Partendo da questo presupposto e volendo provare a guardare la faccenda da un altro punto di vista, potremo pensare i costi sostenuti a livello di commissioni dovute alle piattaforme come investimenti in online marketing e alle piattaforme stesse quali partner commerciali. Il che non vuol dire mettere gli intermediari sul piedistallo e rinunciare al marketing diretto, ma semplicemente cercare di trarre il massimo dal rapporto con le OTAs.

 

In fondo, qual è la ragione fondamentale per affiliarsi ad un sito come Booking.com o Expedia? La visibilità. E’ la volontà di essere visibili laddove da soli non si arriva a spingere le imprese ricettive ad essere presenti su questi portali, è la volontà di sfruttare le piattaforme per catturare nuovi clienti che ci spinge ad affiliarci e collaborare. Detta in altri termini, è l’intermediazione che ci permette poi, in un secondo momento, di disintermediare. In un mondo in cui possiamo scegliere fra migliaia di strutture diverse, in cui la durata del viaggio si contrae sempre più e in cui la concorrenza è sempre più agguerrita, la vera sfida sta nella fidelizzazione, nel farsi trovare per poi convincere l’utente a sceglierci ancora e ancora, nel costruire la propria strategia di marketing diretto sfruttando tutte le opportunità che il mercato ci offre.

 

L’eventuale abolizione della Rate Parity altro non porterà se non la necessità da parte degli intermediari di ripensare i propri modelli di business e l’esigenza da parte delle imprese ricettive di rivedere le proprie strategie di online marketing e online distribution.

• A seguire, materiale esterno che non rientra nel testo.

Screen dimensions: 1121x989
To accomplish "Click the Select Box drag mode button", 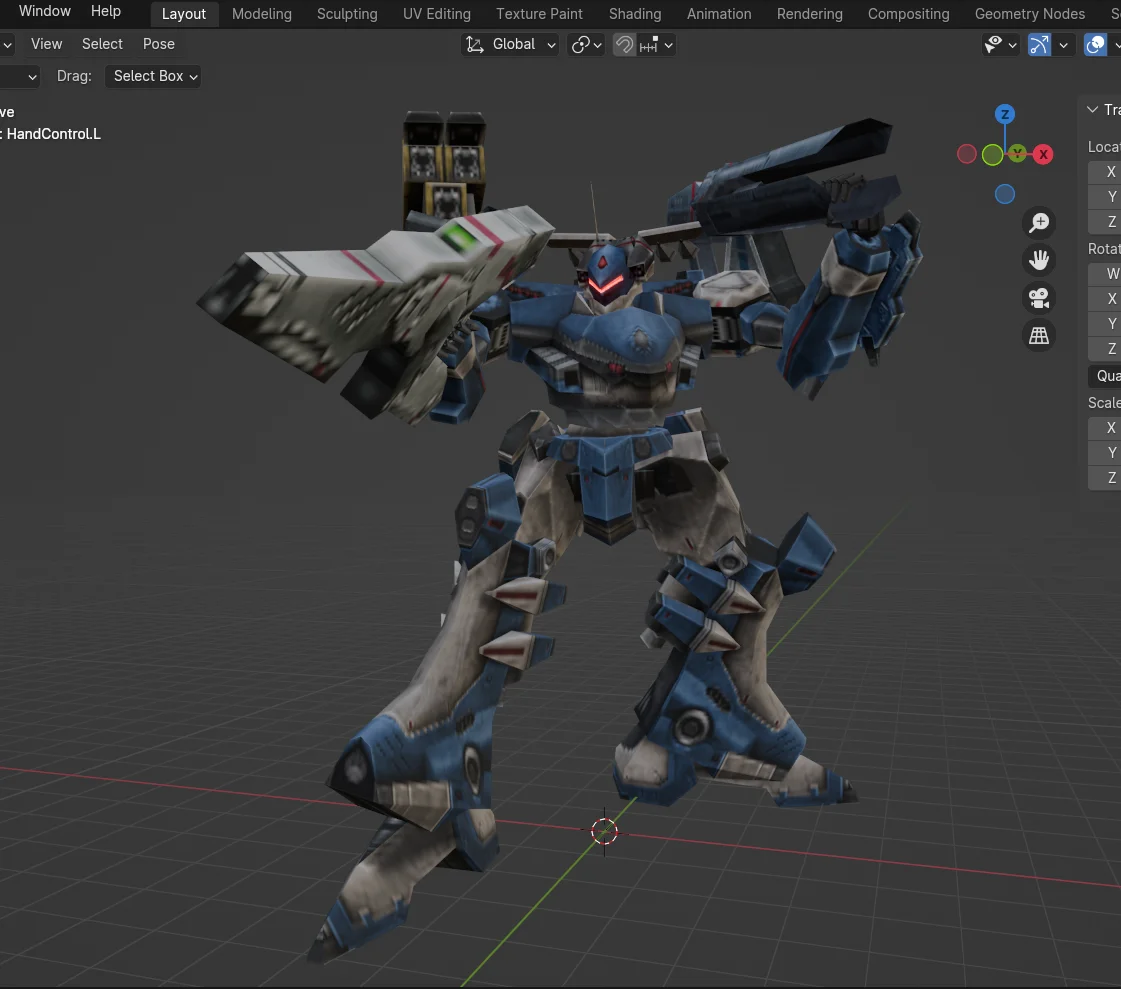I will [153, 76].
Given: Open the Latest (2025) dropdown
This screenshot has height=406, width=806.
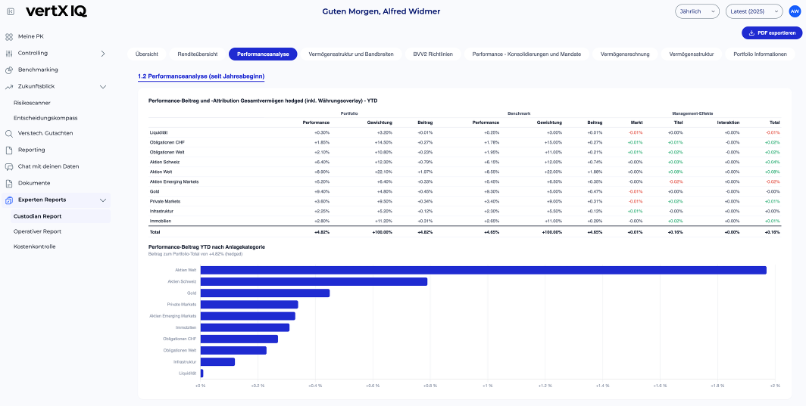Looking at the screenshot, I should coord(754,11).
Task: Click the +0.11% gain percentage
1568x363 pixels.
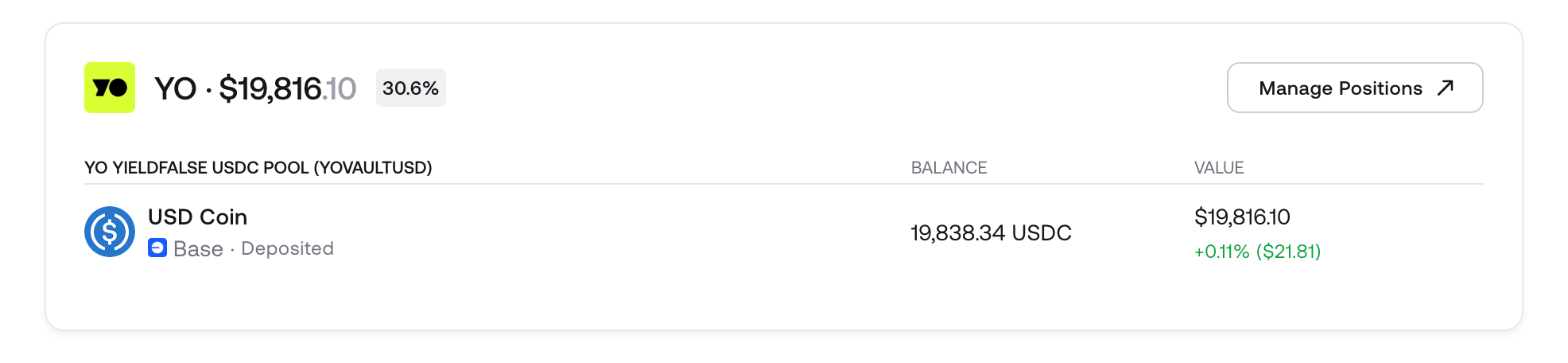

All’evoluzione del mercato seguirà l’adattamento degli attori, si aprirà una nuova parentesi con nuove dinamiche e nuove best practise, ma non bisogna confondere l’abolizione di questo vincolo con l’inizio di una fase in cui si potrà lesinare sul controllo della distribuzione online, o in cui necessariamente la propria visibilità e il proprio fatturato saranno destinati ad aumentare. L’abilità degli attori nello sfruttare le opportunità offerte dal mercato resterà, come sempre, cruciale.

 

Riguardo al futuro l’unico elemento certo, per ora, è che il web è destinato ad essere sempre più il luogo in cui i consumatori sognano, ricercano e acquistano i viaggi. Costruire una solida presenza online sarà sempre più fondamentale e, per farlo, è necessario saper scegliere con attenzione i propri partner strategici, istituzionali o commerciali che siano. Dopotutto, anche nel web, non possiamo fare tutto da soli.